I could love my hand-printed a, but a machine-printed a is anonymous, generic.

  And maybe that’s an advantage. At my school, the kids with pretty penmanship were considered “good at school” in general. The students who were less coordinated, slow to connect eye with hand, fell behind. Today, cursive writing is no longer taught in most schools; kids use computers to write their essays. No blotted copy-books to frustrate the student and irritate the teacher. Nothing to stand in the way of the meaning of the words.

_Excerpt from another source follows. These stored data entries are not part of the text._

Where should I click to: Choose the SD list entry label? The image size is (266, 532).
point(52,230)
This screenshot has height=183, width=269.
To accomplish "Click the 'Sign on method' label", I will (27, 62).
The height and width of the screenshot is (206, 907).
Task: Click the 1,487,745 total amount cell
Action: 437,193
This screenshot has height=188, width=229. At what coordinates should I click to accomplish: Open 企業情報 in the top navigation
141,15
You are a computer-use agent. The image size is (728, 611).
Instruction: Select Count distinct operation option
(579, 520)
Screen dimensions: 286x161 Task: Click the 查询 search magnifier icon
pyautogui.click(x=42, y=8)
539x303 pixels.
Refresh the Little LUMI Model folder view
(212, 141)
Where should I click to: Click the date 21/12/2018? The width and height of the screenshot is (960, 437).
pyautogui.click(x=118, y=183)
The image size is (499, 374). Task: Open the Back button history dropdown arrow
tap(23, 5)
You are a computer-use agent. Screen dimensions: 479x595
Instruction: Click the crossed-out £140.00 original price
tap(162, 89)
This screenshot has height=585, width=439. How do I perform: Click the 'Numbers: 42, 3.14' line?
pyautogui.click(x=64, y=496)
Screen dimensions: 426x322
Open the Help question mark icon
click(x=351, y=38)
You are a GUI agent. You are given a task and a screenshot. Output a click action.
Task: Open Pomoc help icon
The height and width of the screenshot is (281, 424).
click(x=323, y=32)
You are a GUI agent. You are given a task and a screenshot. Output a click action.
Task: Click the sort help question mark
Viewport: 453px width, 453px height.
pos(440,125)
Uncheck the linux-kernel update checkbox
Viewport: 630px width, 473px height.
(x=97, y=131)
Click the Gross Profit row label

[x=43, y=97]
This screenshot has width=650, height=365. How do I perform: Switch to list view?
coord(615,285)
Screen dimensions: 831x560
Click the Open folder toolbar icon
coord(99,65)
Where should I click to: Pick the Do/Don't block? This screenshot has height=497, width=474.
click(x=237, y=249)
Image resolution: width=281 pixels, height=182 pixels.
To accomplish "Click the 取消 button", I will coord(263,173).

  Given all the variations in writing, formal and informal, personal and business, even national, where did Gutenberg turn for the shape of his alphabet? The Romans, of course, which is to say, the Italians, who in their formal writing had preserved the roundness of the Roman alphabet, never succumbing to the extreme angularity of northern European Gothic writing. And so fifteenth-century Italian handwriting became the standard for the printed word in Gutenberg’s day. Half a millennium later, roman (the upright fonts) and italic (the sloping fonts) are still the standard.

  Gutenberg’s first type was based on manuscript forms because that’s what fifteenth-century readers were used to. Otherwise, the printed version wouldn’t look like a real book. Before long, however, the printer unchained himself from the scribe. One letter shape was as easy to print as another, so the focus shifted from letters that were easy to write to letters that were easily read.